A story on marriage, translated…
“The real kind of love is when you still could love, you cherish it, and when it’s time to cherish, you start to love”, this line had struck a chord with me.
This would be my thirtieth wedding anniversary , and, my husband and I had NEVER had a fight, only constructive dialogues, because we knew, “it’s hard to build up, but it’s easy to destroy”.
My son had once said, with an exaggeration, “Your record can be sent to the Palace Museum to be put on tour now!”, examining this not short marriage, “Cherishing what we loved” was the truths we hold dear, and it was also the first rule of making my marriage work.
I’m a working woman who’s not good with money, I’d twice forgotten to take my ATM card out of the machines after I’d made my withdrawals, and both times, it was the banks that called me up to let me know, and since then, I’d lost my right to my own ATM cards. But, I would NOT feel bad about NOT having enough money in my wallets, because my husband would refill it for me, and, he’d always managed to keep it at $5,000N.T. each and every time. And I’d always have enough to spend, so, it did NOT cause inconvenience to me at all.

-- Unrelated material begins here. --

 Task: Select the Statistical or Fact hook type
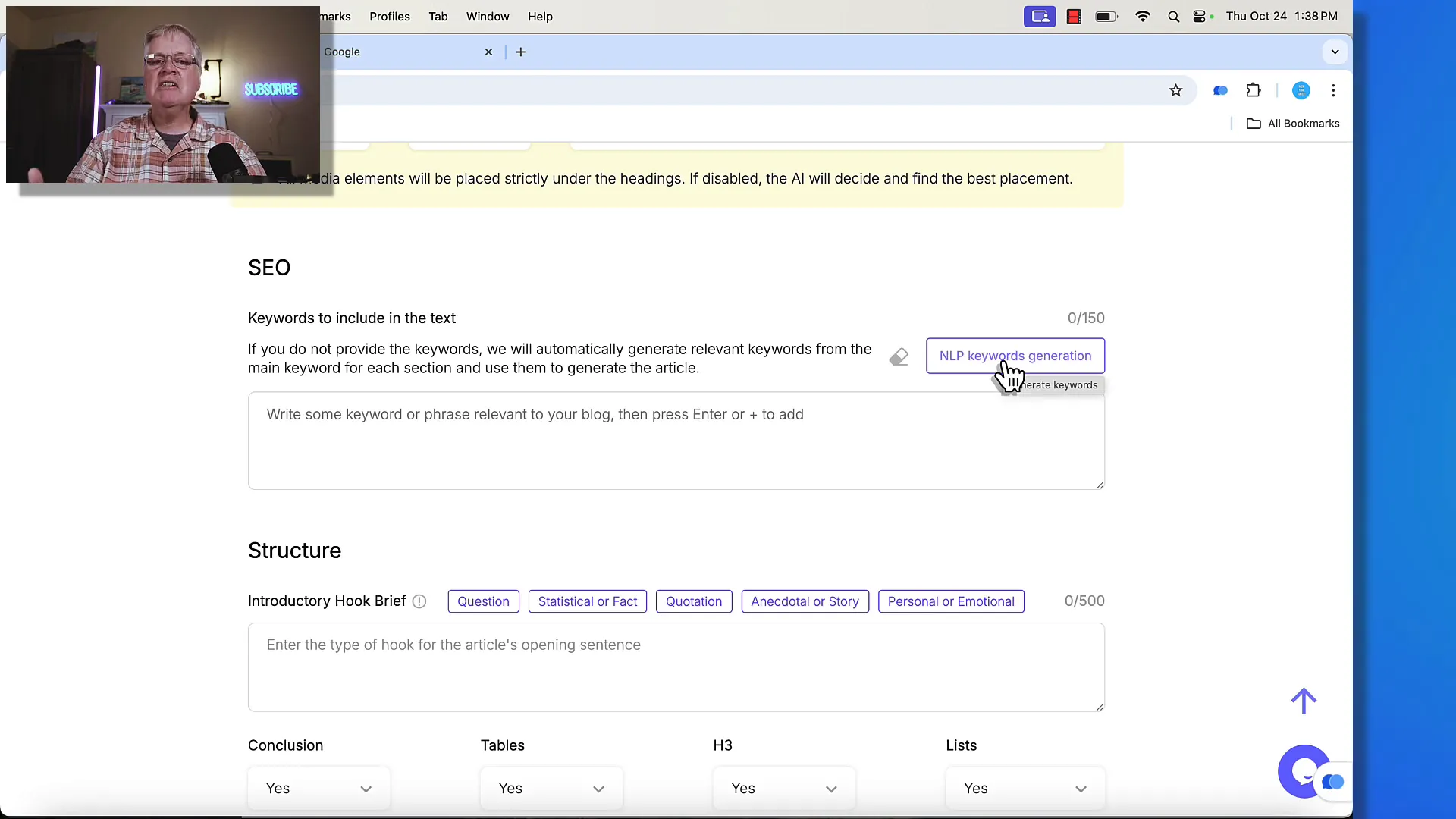pyautogui.click(x=587, y=601)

My mother-in-law’s house required that my husband pay a huge lump sum for living, ever since the start of our marriage, I’d kept the rule of “not asking, not bothering about it”, it’d allowed me to have two MORE important “wings” in this marriage: the respect and the trust, this, was my second key to making MY marriage run more smoothly.
Looking BACK at our thirty years of marriage, I’d cherished, and kept the mind of NOT nickeling and diming, to NOT fight, to guard this hard-to-come-by love. Even thought, the process wasn’t always smooth, but I’m willing to give for love. I’d often told myself, “everything in this life is made possible by the last, and in this life, we were together, we must cherish it, and we should NOT just BE passersby in each other’s life. We’d often told each other, “This life time we were lucky enough to become best of friends, and we must cherish it!”
And, it IS with this sort of a gratitude that they hold toward each other that’s made their love even stronger, and that just shows you, that give and take, communication, are keys to a good marriage, oh, and NOT keeping score too!!!